BAR

„Just one drink!

Tock-tock. Tock-tock. Tock-tock.

Das schnelle Pochen seiner Lederschuhe auf dem brüchigen Asphalt hallte ihm durch den Verstand – als versuchte es, mit seinem Herzschlag Schritt zu halten. Mit zitternden Händen wischte er sich den Schweiß von der Stirn und verschmierte dabei das lauwarme Blut, das ihm aus einer tiefen Platzwunde über das Gesicht lief und in seinen Augen brannte wie das Wasser eines völlig überchlorten Schwimmbads. Ihm gefiel dieses Bild – obwohl er erst vor kurzem gelesen hatte, dass es eigentlich nicht das Chlor war, das für Brennen und rote Augen sorgte, sondern jene Dinge, die mit dem Chlor reagierten. Allen voran Blut, Schweiß und Urin.

(Just piss off! Piss off as fast as you can!)

     Ohne seinen Gang zu verlangsamen schaute er sich um. Hinter ihm ragten alte Fabrikgebäude in den sternlosen Nachthimmel, in deren Fensterscheiben sich das fahle Licht der Straßenlaternen spiegelte. Vereinzelt parkten Autos auf der schnurgeraden Straße, von denen die meisten jedoch so wirkten, als seien sie schon seit Wochen nicht mehr bewegt worden. Ansonsten war dort nichts. Und, was das wichtigste war: niemand.

(You might think that! Sheep always think that, don’t you know? And then the big bad wolf jumps out of the tall grass and tears out their larynx!)

     Er atmete tief ein; und der schneidende Schmerz in seinen Lungen erinnerte ihn daran, dass eine seiner Rippen gebrochen sein musste. Mindestens eine. Er verlangsamte seinen Gang, schaute an sich herunter und rieb vorsichtig über die dunkelroten Flecken auf seinem schweißnassen Hemd. Er sah beschissen aus, und genauso fühlte er sich auch. Das einzige, was an diesem Zustand etwas ändern konnte, waren eine Dusche, ein Bett und ein Arztbesuch am nächsten Morgen. Doch weil all diese Dinge gerade mindestens so weit von ihm entfernt waren wie frische Pinguinsteaks von einem Eisbären, entschied er sich für das nächstbeste, was ihm unmittelbar greifbar erschien: ein Getränk mit möglichst hohem Alkoholgehalt.

(Hell yes!)  

Da sein Verstand sich so sehr auf dieses Getränk zu freuen schien, dass er dessen realitätslindernden Effekt bereits auf seine gebeutelten Sinne projizierte – und vielleicht auch, weil ihm die fehlende Stringenz der Wirklichkeit selbst dann nicht aufgefallen wäre, wenn ein großer, im Nichts schwebender Pfeil darauf gezeigt hätte – betrat er die BAR.
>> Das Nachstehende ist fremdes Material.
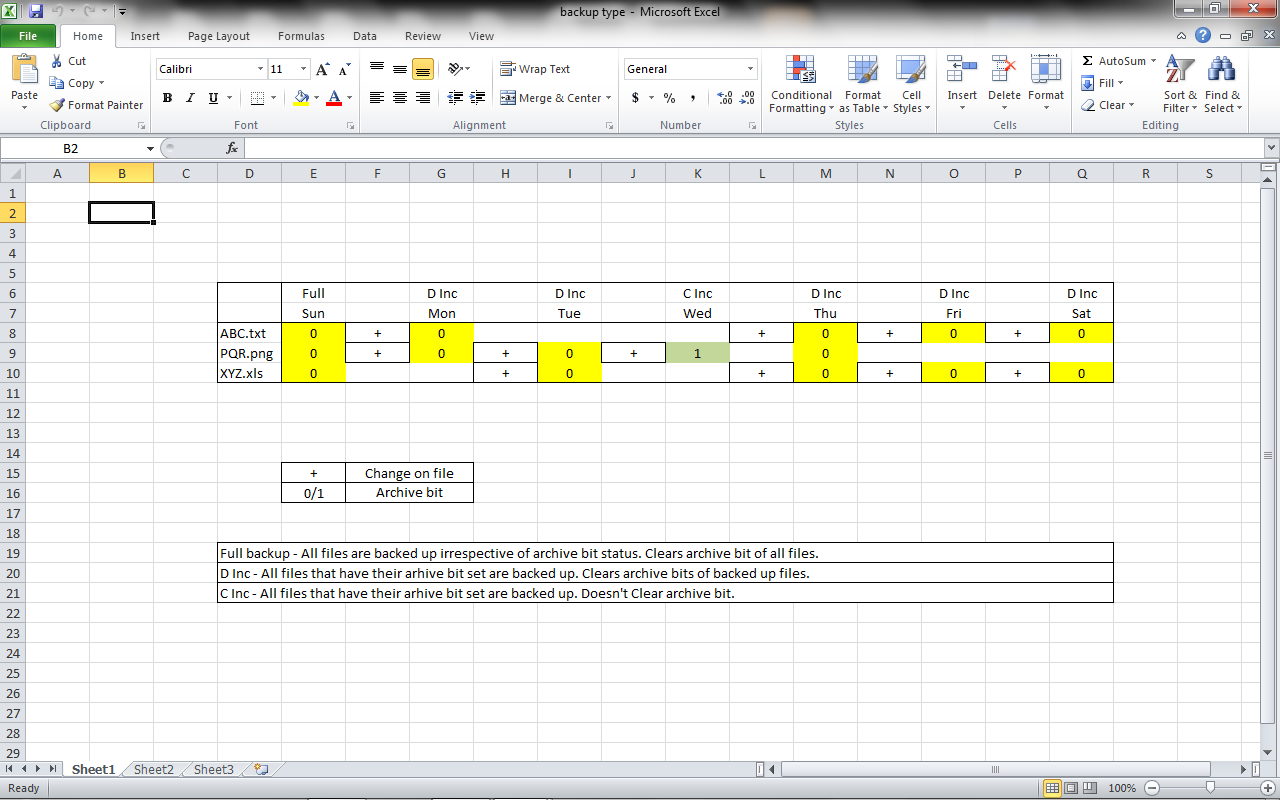Toggle bold formatting in the Font group
This screenshot has width=1280, height=800.
pos(167,98)
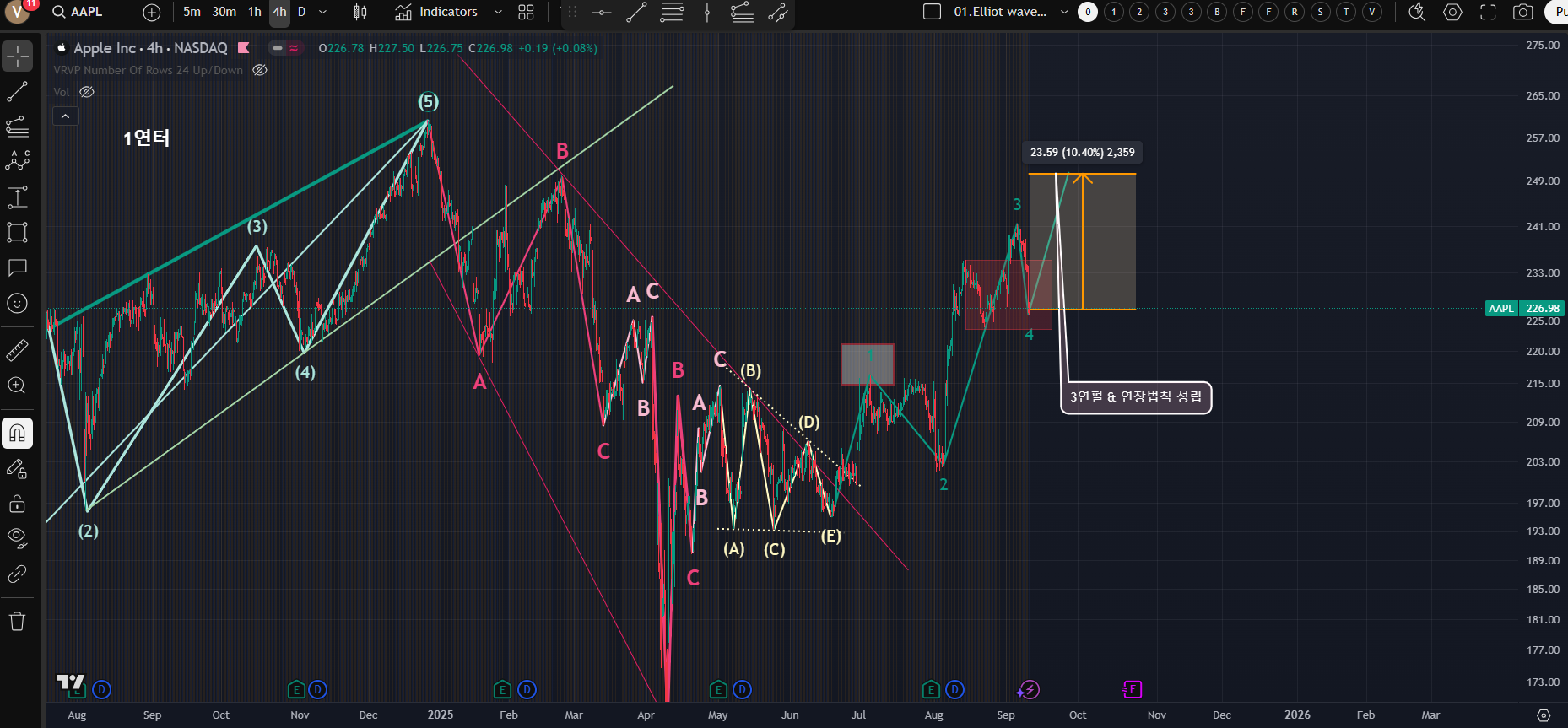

(Just one drink! A teeny-tiny one!)

     Eine hell erleuchtete BAR in einem großen, schneeweißen Haus mit Garten, auf dessen hölzerner Veranda hunderte Teelichter brannten. Eine BAR, an deren hölzerner Außenwand mehr als ein Dutzend altmodische Leuchtschilder Alkoholsorten anpriesen, von denen er nicht einmal die Hälfte kannte. Eine BAR, die in diesem heruntergekommenen und verlassenen Teil der Stadt so fehl am Platz wirkte wie Gigi Allen auf einem Parteitag der NPD. So fehl am Platz, dass selbst jemand mit gebrochenen Rippen und einer tiefen Platzwunde am Kopf das Flackern im Schaltkreis der Realität hätte wahrnehmen müssen, das sie verursachte.

(One drink always makes everything better!)

     Doch als er die hölzerne Eingangstür aufstieß, über der in neongrüner Leuchtschrift das Wort BAR zu lesen war, ahnte er nicht, dass seine Probleme dadurch nicht weniger werden sollten. Nicht im Geringsten.